TASK TO COMPLETE: Rewrite everything from the start of the records down to the line containing "I want to click on file, so click(199, 15).", including that line, as a numbered list, leaving out any blank lines.

Item coordinate data:
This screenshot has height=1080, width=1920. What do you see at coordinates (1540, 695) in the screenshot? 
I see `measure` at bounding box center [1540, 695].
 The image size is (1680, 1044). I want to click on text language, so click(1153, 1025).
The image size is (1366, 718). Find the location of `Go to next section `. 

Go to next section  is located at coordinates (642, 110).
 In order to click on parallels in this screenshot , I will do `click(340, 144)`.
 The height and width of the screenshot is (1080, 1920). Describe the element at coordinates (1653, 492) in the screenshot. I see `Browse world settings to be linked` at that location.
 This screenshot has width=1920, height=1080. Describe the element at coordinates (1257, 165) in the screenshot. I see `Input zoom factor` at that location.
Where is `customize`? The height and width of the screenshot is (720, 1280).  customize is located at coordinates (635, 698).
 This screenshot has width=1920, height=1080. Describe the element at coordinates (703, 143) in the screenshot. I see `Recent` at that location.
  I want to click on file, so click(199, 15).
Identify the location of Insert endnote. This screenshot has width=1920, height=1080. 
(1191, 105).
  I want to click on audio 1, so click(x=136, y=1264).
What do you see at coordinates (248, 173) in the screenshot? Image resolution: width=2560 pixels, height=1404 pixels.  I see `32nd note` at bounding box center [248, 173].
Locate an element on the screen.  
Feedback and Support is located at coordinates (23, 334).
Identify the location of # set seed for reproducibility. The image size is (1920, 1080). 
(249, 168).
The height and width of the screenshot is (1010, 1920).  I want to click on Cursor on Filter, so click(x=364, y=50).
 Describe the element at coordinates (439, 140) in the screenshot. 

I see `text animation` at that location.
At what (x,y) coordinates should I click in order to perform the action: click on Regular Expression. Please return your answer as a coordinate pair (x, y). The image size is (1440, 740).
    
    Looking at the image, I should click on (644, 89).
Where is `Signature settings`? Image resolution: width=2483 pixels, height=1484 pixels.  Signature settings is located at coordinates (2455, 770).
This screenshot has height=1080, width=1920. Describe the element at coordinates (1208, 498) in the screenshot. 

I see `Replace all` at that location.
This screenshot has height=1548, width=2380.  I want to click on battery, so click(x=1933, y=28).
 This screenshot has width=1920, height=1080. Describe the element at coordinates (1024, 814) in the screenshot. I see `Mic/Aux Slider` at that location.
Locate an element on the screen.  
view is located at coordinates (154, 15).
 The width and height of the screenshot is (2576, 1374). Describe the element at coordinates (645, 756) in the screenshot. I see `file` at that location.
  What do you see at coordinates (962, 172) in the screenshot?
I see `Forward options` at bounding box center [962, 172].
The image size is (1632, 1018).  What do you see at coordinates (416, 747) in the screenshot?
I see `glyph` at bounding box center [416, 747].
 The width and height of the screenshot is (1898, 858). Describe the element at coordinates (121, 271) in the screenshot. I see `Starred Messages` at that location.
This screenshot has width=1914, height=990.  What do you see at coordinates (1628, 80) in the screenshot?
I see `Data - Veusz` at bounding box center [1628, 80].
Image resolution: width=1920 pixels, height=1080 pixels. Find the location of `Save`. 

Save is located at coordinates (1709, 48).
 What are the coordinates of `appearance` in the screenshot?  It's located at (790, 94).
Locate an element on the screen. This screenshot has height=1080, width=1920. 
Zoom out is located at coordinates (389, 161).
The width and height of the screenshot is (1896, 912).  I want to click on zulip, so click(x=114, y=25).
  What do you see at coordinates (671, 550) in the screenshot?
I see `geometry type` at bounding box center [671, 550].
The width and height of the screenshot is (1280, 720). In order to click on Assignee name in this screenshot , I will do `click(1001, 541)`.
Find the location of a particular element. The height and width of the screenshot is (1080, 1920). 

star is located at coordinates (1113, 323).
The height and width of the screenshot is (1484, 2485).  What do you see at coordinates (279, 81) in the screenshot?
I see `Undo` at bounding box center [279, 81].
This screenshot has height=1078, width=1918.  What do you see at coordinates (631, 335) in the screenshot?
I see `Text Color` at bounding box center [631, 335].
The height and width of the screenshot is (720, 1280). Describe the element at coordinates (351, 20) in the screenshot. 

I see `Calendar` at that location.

THE REPLY:
1. This screenshot has height=1080, width=1920. What do you see at coordinates (1540, 695) in the screenshot? 
2. I see `measure` at bounding box center [1540, 695].
3.  The image size is (1680, 1044). I want to click on text language, so click(1153, 1025).
4. The image size is (1366, 718). Find the location of `Go to next section `. 
5. Go to next section  is located at coordinates (642, 110).
6.  In order to click on parallels in this screenshot , I will do `click(340, 144)`.
7.  The height and width of the screenshot is (1080, 1920). Describe the element at coordinates (1653, 492) in the screenshot. I see `Browse world settings to be linked` at that location.
8.  This screenshot has width=1920, height=1080. Describe the element at coordinates (1257, 165) in the screenshot. I see `Input zoom factor` at that location.
9. Where is `customize`? The height and width of the screenshot is (720, 1280).  customize is located at coordinates (635, 698).
10.  This screenshot has width=1920, height=1080. Describe the element at coordinates (703, 143) in the screenshot. I see `Recent` at that location.
11.   I want to click on file, so click(199, 15).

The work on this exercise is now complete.